[About this exercise]
Beginning at whichever line contains "Task: Check the Parcelado payment checkbox", reproduce each line of the records below word for word, ending with the last, and add nothing.

[Supplied data]
★ ★ ★ ★

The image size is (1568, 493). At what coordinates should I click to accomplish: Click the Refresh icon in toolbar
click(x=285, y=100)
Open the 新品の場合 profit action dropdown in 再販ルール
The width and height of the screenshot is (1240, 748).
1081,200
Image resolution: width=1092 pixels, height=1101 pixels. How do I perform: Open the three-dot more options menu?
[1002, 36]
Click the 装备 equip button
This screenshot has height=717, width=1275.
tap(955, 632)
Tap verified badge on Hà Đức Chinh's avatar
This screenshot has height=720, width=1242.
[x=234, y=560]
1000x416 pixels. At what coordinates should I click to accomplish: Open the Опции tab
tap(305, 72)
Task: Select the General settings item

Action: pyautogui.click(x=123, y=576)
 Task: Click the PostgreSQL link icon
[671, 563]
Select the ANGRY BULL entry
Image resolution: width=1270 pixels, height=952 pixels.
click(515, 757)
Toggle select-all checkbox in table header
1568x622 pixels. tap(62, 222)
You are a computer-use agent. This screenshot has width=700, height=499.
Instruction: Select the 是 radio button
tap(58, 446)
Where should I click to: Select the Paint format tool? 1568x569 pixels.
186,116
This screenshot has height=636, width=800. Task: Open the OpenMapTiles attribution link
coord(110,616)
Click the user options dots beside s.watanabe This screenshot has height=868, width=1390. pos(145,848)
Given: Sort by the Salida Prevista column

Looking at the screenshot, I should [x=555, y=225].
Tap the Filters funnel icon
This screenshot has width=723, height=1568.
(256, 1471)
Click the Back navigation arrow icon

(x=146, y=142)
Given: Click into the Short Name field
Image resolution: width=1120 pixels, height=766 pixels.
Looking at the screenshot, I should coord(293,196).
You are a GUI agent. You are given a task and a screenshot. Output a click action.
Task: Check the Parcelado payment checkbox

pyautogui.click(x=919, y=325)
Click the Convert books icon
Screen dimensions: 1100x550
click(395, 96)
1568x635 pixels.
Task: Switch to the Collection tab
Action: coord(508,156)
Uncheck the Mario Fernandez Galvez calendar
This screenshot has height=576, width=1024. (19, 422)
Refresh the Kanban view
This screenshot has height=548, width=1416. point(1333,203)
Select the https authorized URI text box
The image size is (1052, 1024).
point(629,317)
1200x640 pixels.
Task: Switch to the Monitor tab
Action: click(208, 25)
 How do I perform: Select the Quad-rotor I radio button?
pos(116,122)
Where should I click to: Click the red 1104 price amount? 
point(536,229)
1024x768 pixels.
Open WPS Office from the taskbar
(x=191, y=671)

★ ★ ★ ★

[Written solution]
Task: Check the Parcelado payment checkbox

pyautogui.click(x=919, y=325)
Click the Convert books icon
Screen dimensions: 1100x550
click(395, 96)
1568x635 pixels.
Task: Switch to the Collection tab
Action: coord(508,156)
Uncheck the Mario Fernandez Galvez calendar
This screenshot has height=576, width=1024. (19, 422)
Refresh the Kanban view
This screenshot has height=548, width=1416. point(1333,203)
Select the https authorized URI text box
The image size is (1052, 1024).
point(629,317)
1200x640 pixels.
Task: Switch to the Monitor tab
Action: click(208, 25)
 How do I perform: Select the Quad-rotor I radio button?
pos(116,122)
Where should I click to: Click the red 1104 price amount? 
point(536,229)
1024x768 pixels.
Open WPS Office from the taskbar
(x=191, y=671)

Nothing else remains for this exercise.